What is being asked: Write out the listing below word for word, starting at the line with "Task: Click the horizontal scrollbar thumb" and ending with the line with "click(x=11, y=610)", both included.

Material provided:
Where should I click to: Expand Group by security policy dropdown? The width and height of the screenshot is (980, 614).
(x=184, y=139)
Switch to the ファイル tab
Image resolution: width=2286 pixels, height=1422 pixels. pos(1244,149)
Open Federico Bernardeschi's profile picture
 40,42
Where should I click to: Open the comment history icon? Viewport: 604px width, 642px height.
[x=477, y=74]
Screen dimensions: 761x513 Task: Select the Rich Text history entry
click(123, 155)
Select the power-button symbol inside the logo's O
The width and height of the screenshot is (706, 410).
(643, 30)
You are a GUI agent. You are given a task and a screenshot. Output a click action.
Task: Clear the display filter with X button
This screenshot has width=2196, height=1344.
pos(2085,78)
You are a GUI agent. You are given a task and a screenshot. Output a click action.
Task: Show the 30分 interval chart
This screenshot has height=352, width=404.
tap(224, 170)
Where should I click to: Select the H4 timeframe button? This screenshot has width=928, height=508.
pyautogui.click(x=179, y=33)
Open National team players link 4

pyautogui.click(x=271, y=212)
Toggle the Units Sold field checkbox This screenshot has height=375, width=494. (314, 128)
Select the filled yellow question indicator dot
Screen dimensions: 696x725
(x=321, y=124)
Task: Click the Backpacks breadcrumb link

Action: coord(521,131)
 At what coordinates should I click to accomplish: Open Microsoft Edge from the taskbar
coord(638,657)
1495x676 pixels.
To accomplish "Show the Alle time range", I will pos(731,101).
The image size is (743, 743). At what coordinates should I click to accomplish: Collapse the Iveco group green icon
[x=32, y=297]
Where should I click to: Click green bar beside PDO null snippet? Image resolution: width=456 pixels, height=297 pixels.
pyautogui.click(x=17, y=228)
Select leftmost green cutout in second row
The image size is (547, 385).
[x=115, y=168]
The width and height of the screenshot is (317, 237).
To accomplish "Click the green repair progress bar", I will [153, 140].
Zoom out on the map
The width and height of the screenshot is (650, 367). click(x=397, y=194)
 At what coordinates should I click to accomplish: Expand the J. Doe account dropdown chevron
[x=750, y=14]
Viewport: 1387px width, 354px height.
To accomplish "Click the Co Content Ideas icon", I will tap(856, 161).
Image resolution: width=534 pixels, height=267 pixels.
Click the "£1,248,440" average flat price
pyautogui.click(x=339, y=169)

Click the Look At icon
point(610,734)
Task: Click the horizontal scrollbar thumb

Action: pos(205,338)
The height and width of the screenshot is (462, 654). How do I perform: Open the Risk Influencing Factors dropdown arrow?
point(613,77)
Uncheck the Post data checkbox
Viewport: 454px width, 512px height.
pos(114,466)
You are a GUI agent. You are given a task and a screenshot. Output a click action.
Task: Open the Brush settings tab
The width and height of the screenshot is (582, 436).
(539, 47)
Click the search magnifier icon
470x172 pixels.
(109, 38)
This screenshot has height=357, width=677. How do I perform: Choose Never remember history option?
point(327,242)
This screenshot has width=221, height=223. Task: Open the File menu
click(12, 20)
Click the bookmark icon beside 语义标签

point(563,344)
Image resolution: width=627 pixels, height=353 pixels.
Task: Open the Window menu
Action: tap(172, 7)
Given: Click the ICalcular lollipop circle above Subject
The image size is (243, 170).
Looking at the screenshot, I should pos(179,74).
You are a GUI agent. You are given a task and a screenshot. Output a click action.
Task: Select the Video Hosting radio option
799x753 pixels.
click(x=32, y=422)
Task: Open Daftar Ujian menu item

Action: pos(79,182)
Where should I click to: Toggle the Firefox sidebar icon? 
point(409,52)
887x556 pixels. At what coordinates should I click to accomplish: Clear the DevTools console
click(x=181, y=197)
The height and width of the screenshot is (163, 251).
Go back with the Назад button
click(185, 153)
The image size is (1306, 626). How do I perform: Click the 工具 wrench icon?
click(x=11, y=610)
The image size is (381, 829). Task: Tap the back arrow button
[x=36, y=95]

Answer to this exercise:
Task: Click the horizontal scrollbar thumb

Action: pos(205,338)
The height and width of the screenshot is (462, 654). How do I perform: Open the Risk Influencing Factors dropdown arrow?
point(613,77)
Uncheck the Post data checkbox
Viewport: 454px width, 512px height.
pos(114,466)
You are a GUI agent. You are given a task and a screenshot. Output a click action.
Task: Open the Brush settings tab
The width and height of the screenshot is (582, 436).
(539, 47)
Click the search magnifier icon
470x172 pixels.
(109, 38)
This screenshot has height=357, width=677. How do I perform: Choose Never remember history option?
point(327,242)
This screenshot has width=221, height=223. Task: Open the File menu
click(12, 20)
Click the bookmark icon beside 语义标签

point(563,344)
Image resolution: width=627 pixels, height=353 pixels.
Task: Open the Window menu
Action: tap(172, 7)
Given: Click the ICalcular lollipop circle above Subject
The image size is (243, 170).
Looking at the screenshot, I should pos(179,74).
You are a GUI agent. You are given a task and a screenshot. Output a click action.
Task: Select the Video Hosting radio option
799x753 pixels.
click(x=32, y=422)
Task: Open Daftar Ujian menu item

Action: pos(79,182)
Where should I click to: Toggle the Firefox sidebar icon? 
point(409,52)
887x556 pixels. At what coordinates should I click to accomplish: Clear the DevTools console
click(x=181, y=197)
The height and width of the screenshot is (163, 251).
Go back with the Назад button
click(185, 153)
The image size is (1306, 626). How do I perform: Click the 工具 wrench icon?
click(x=11, y=610)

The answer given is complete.